Omitting any pictures, transcribe the entries below exactly.

Supplied material →
[Start of Attachment]
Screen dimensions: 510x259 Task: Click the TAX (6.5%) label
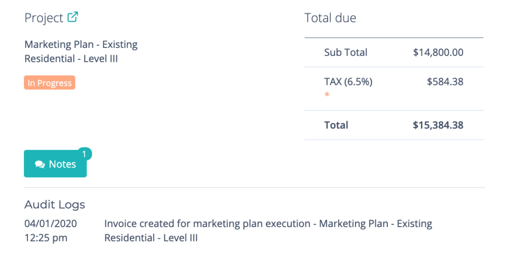[348, 81]
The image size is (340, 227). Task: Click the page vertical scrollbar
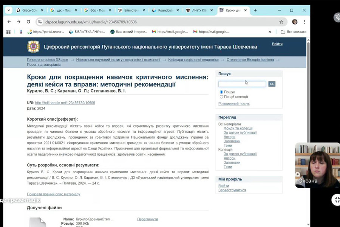point(308,114)
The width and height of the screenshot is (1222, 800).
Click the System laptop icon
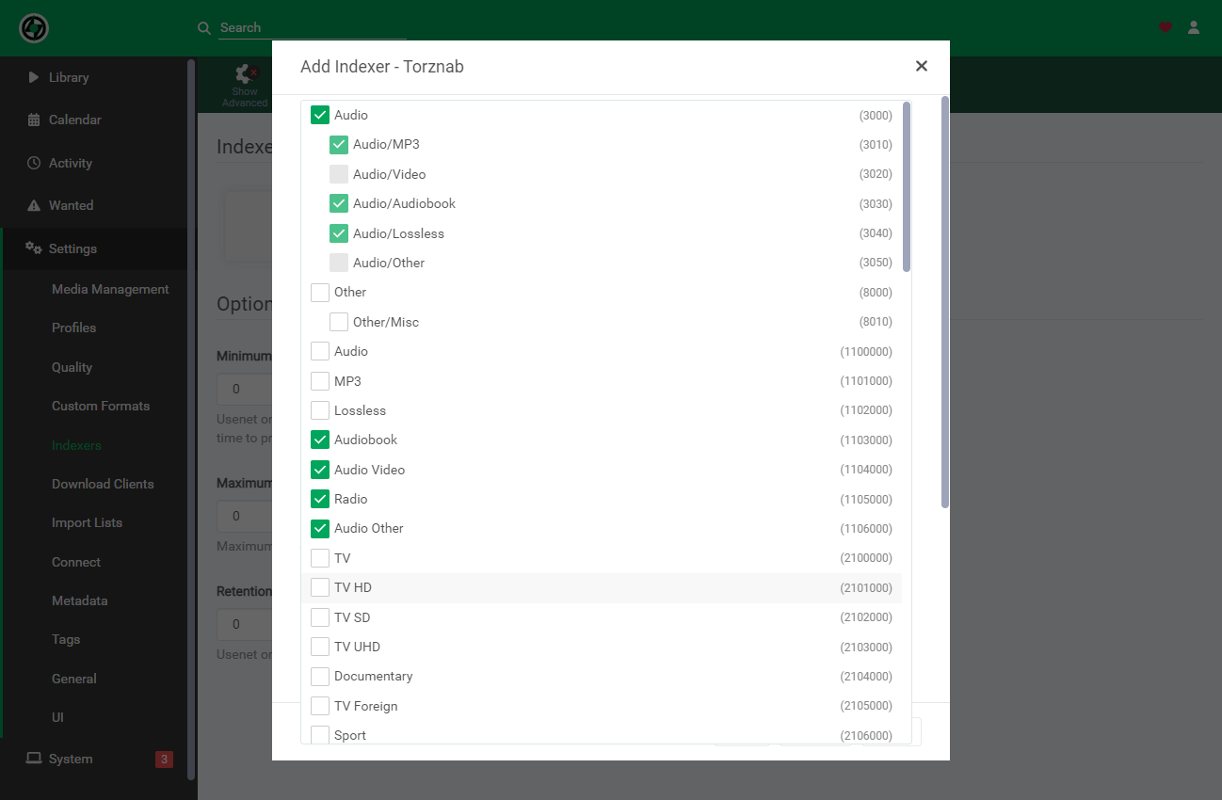click(x=34, y=759)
[End of Attachment]
Result →
Screen dimensions: 510x259 Task: Click the TAX (6.5%) label
[348, 81]
The image size is (340, 227). Task: Click the page vertical scrollbar
point(308,114)
The width and height of the screenshot is (1222, 800).
Click the System laptop icon
click(x=34, y=759)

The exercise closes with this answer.